** BEGIN **
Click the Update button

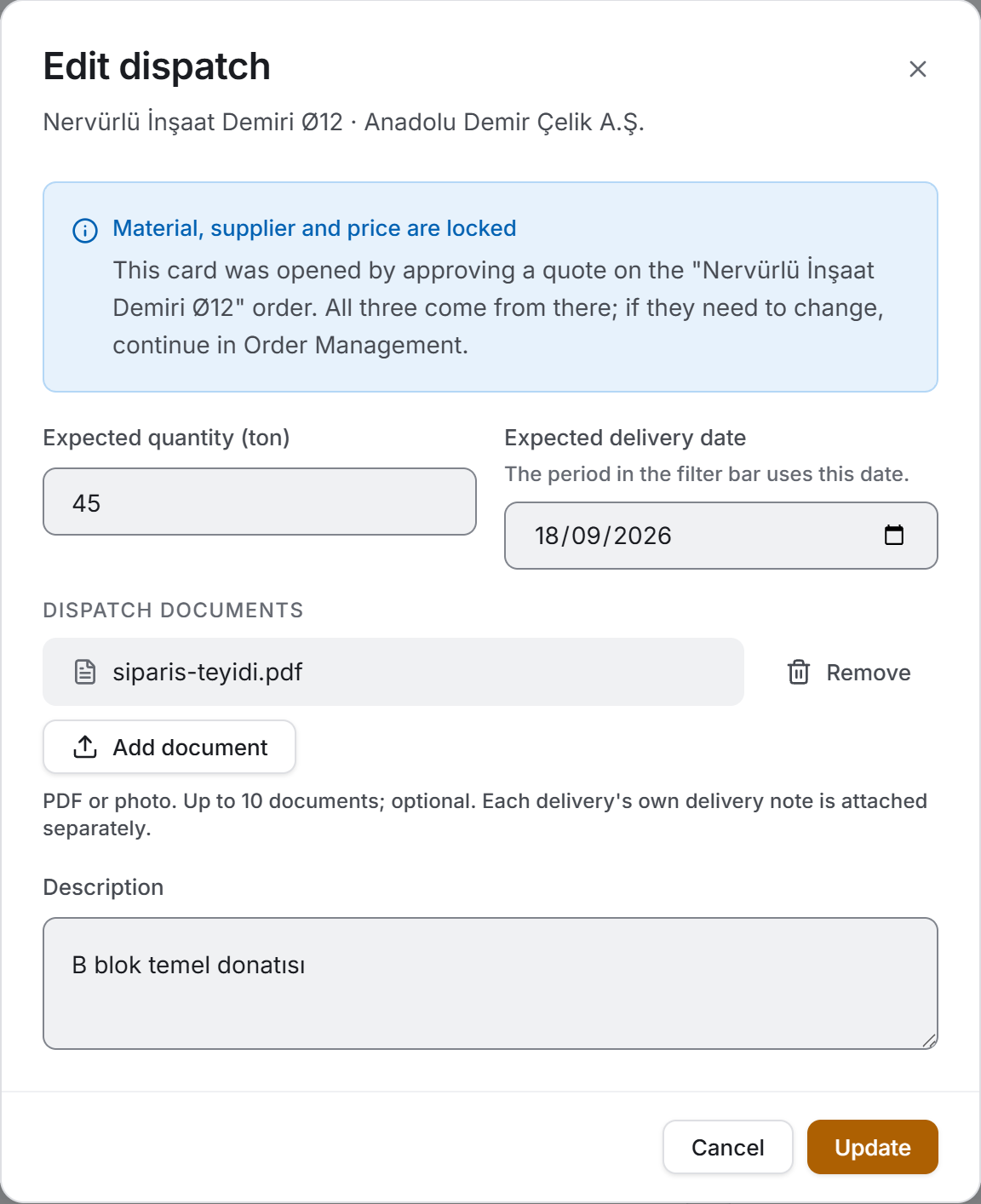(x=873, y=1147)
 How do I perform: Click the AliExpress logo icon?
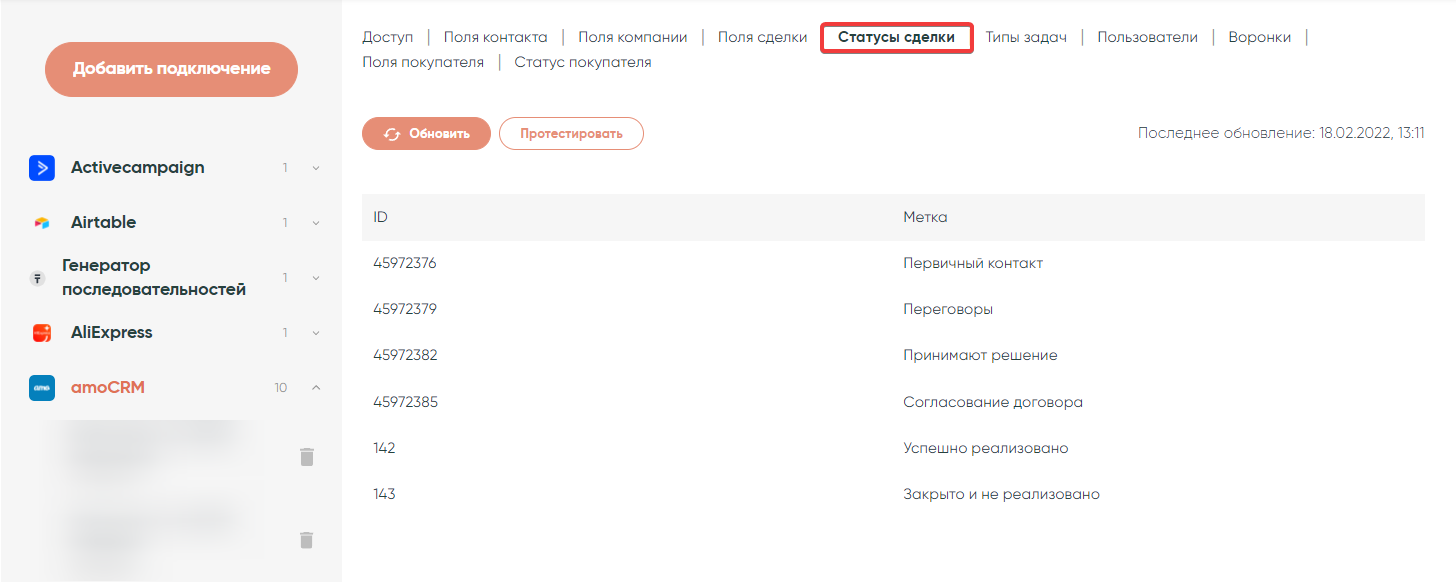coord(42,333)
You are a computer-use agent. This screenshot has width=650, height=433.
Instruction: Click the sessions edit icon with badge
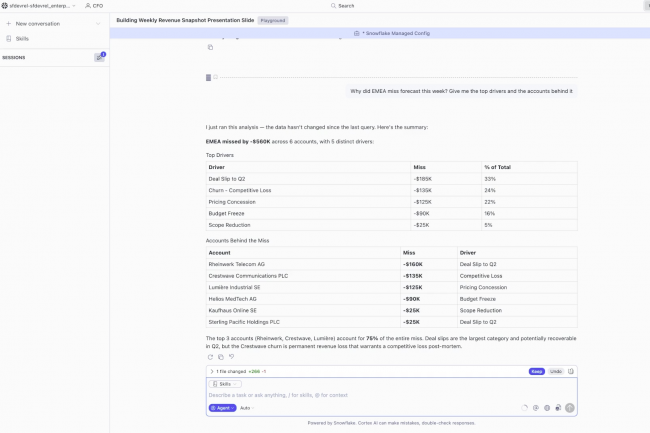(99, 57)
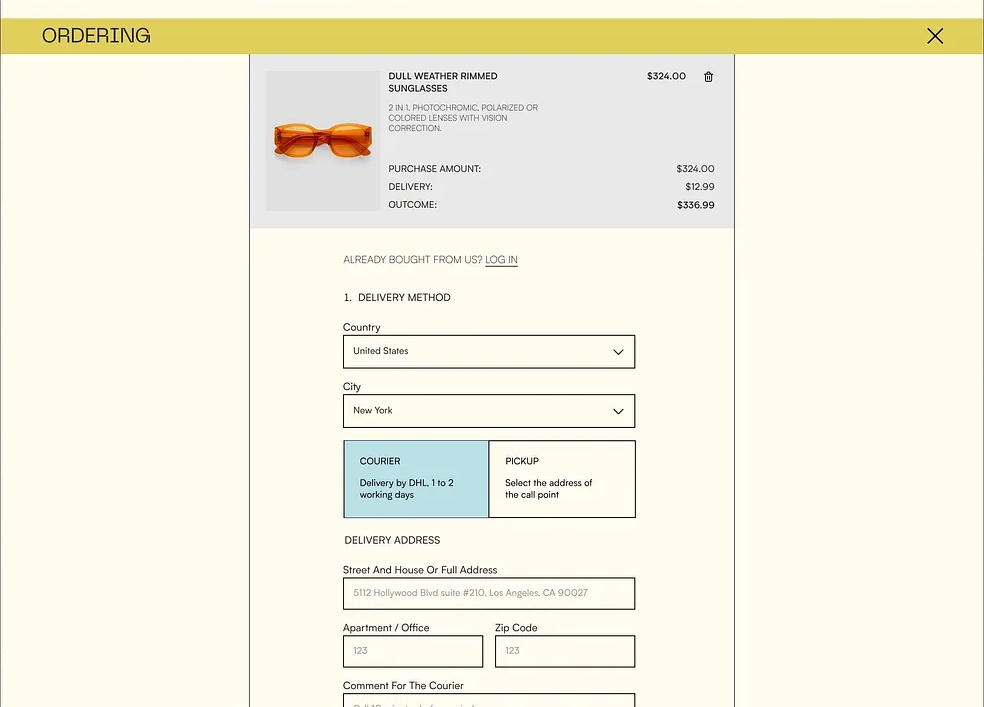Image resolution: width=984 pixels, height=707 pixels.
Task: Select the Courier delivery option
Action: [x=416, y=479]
** END **
** BEGIN **
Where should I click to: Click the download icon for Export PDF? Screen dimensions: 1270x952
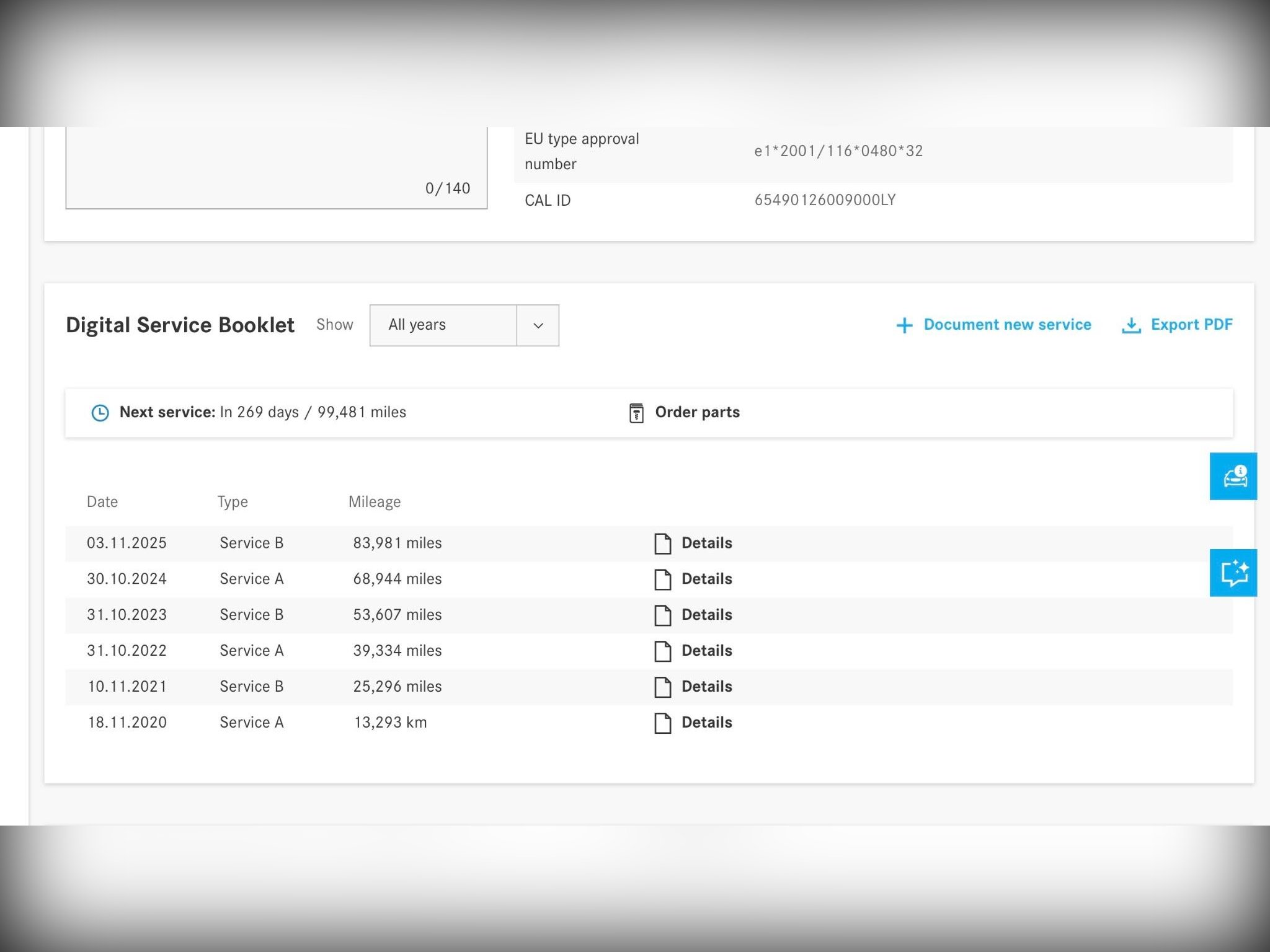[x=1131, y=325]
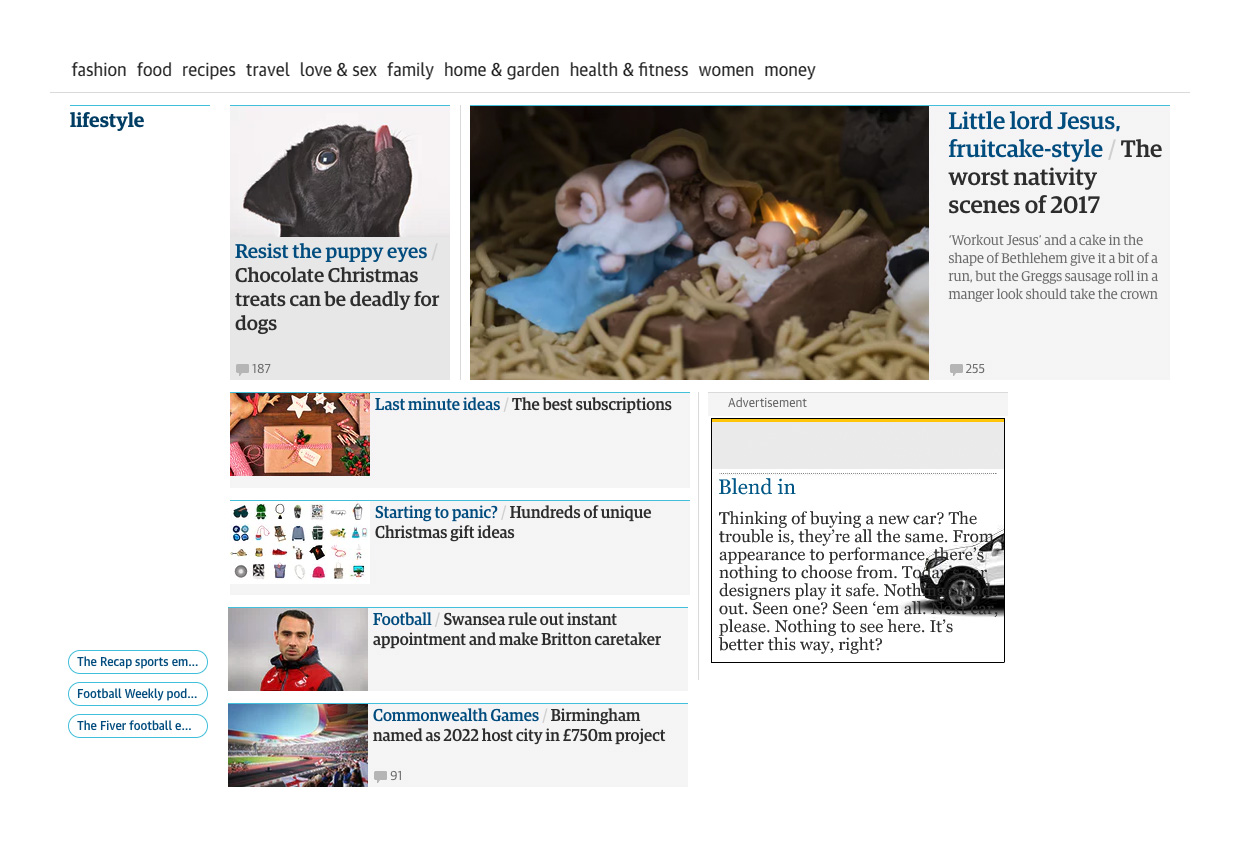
** END **
GIVEN PROBLEM:
Replace "badge" with "counter" in the data, starting at the line that has "You are a computer-use" and stopping after the line that has "Action: [x=416, y=479]", and give back only those lines with everything else unchanged and the pictures left out.

FULL SOLUTION:
You are a computer-use agent. This screenshot has width=650, height=433.
Instruction: Click the sessions edit icon with counter
(99, 57)
Image resolution: width=984 pixels, height=707 pixels.
Task: Select the Courier delivery option
Action: [x=416, y=479]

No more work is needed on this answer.